- **Task directions**
The number of lines below containing the word "will" is all that should be returned.

# # # # # # #

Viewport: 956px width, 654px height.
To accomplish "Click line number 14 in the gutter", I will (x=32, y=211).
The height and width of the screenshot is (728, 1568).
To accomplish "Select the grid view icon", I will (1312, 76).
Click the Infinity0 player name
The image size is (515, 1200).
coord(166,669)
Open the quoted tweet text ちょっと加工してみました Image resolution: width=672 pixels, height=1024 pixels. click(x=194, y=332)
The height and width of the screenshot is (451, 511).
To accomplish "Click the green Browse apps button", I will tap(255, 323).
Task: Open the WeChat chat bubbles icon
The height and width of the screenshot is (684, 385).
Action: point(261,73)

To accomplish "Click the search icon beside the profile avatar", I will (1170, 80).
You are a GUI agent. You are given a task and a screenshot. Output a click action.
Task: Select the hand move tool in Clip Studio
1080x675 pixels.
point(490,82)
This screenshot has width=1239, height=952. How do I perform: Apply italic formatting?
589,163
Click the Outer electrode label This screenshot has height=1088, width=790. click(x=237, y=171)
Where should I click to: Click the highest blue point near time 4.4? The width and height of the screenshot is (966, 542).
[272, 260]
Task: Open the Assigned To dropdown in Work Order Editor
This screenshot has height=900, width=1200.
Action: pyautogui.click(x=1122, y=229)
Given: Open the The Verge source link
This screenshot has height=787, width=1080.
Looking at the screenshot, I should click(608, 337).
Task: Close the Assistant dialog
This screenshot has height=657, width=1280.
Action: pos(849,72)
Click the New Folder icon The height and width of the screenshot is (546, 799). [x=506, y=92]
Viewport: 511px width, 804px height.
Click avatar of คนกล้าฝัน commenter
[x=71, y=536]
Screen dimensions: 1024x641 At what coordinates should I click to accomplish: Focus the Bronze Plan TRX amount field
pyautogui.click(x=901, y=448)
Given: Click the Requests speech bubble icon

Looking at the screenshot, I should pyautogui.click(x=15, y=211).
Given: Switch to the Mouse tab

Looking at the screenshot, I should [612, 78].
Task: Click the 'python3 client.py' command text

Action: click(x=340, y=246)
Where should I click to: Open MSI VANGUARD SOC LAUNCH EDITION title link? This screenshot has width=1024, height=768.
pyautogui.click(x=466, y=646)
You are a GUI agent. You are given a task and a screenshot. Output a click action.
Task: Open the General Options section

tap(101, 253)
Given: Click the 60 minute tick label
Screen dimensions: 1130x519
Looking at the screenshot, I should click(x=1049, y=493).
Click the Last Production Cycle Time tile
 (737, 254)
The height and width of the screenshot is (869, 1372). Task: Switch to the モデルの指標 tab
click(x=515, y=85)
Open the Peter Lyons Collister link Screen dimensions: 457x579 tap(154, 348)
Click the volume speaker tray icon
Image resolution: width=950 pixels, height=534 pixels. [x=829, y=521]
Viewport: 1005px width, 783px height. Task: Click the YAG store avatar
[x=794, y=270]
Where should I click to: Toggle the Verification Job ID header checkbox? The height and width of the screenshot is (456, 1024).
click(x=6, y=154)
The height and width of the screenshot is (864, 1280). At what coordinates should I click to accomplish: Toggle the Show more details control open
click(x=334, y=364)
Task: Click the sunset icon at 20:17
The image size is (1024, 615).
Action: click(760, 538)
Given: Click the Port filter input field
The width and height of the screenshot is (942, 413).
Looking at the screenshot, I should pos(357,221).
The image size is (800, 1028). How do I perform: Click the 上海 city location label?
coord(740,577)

# # # # # # #

- **Output**
4